Under the ‘one country, two systems’ agreement struck with the United Kingdom in 1997, Hong Kong will keep its legislative and legal systems as well as its own currency and capitalist economy until 2047.
The Hong Kong Monetary Authority—its de facto central bank—and its corporate regulator, the Securities and Futures Commission, have a good standing globally.
More than 1,500 multinational companies have chosen Hong Kong as the base for their regional headquarters. About 60% of foreign investment in China and a similar share of its outbound investment is channelled through Hong Kong.
The total stock of Chinese direct investment in Hong Kong is US$620 billion, about 70% more than Hong Kong’s GDP. A large share of that is reinvested in markets around the world on China’s behalf, including in Australia.
Hong Kong’s funds management industry is ballooning in size. Its assets have risen from US$2.3 trillion to US$4.0 trillion since 2016, almost double the size of Australia’s managed funds (including superannuation).
Chinese companies use Hong Kong to raise capital. The IMF records that mainland companies raised US$47 billion in equity and US$66 billion in bonds on the Hong Kong market in 2017.
About 420 mainland companies are listed on the Hong Kong Stock Exchange with a combined market value of US$1.5 trillion. This includes about 50 of the largest Chinese state-owned enterprises.
Analysis by the Peterson Institute for International Economics found Hong Kong’s lack of capital controls and greater international exposure makes it a desirable base for the global expansion of Chinese companies.
Listing is faster and easier in Hong Kong than on mainland exchanges, while its financial infrastructure lowers operating costs. Its regulatory structure focusses on prudent minimum standards and transparency.
‘Neither Shanghai nor Shenzhen is likely to win this competition with Hong Kong, at least over the short term,’ the PIIE said.
Hong Kong’s financial centre has also been critical to China’s plans for building the renminbi as an international currency. The pool of RMB deposits in Hong Kong is approaching the equivalent of US$100 billion.

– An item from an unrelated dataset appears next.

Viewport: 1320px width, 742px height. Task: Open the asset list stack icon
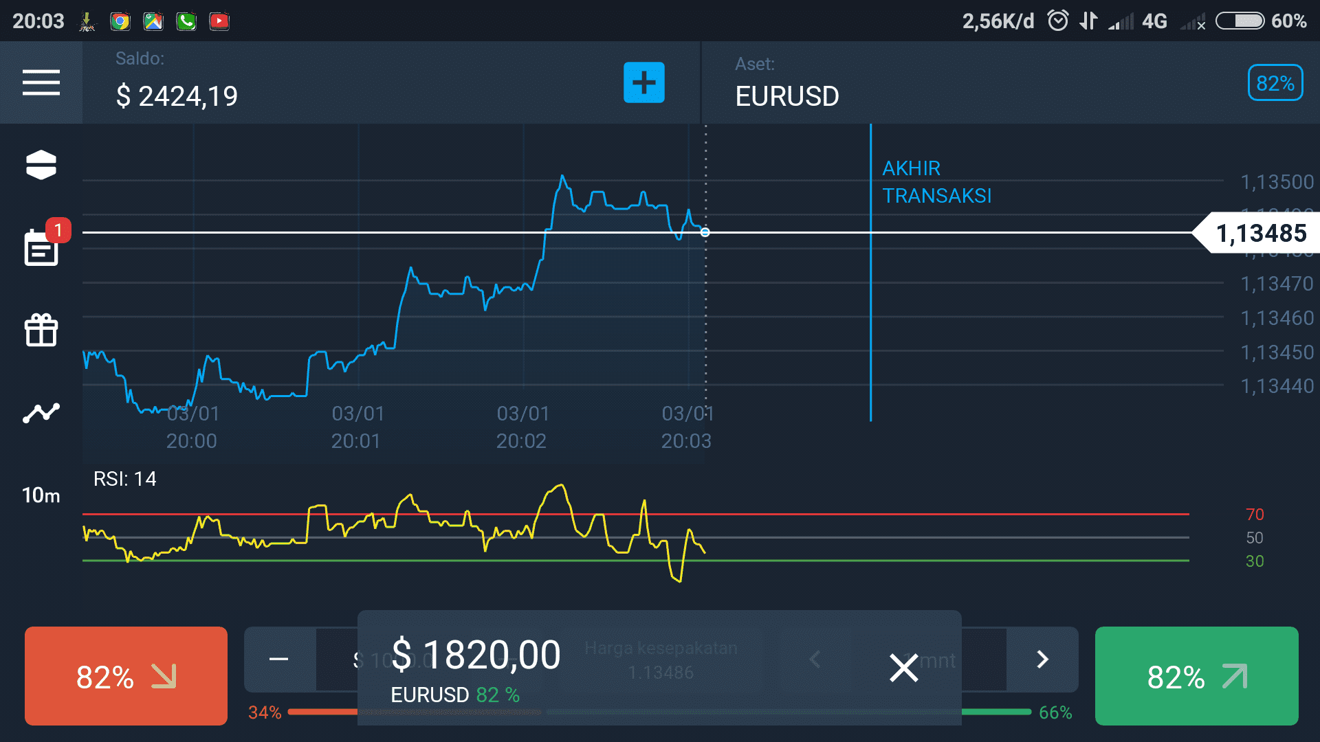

Some observers contend that Hong Kong’s value to China as a financial centre is so great that it would not imperil it by sending its own police or military into the territory to put a halt to the protests there. ‘Putting these protests down with the army would not reinforce China’s stability and prosperity. It would jeopardise them,’ The Economist editorialised this week.
However, it’s also possible that China would see the protests themselves as endangering the territory’s financial standing, particularly if critical infrastructure such as Hong Kong’s airport is threatened.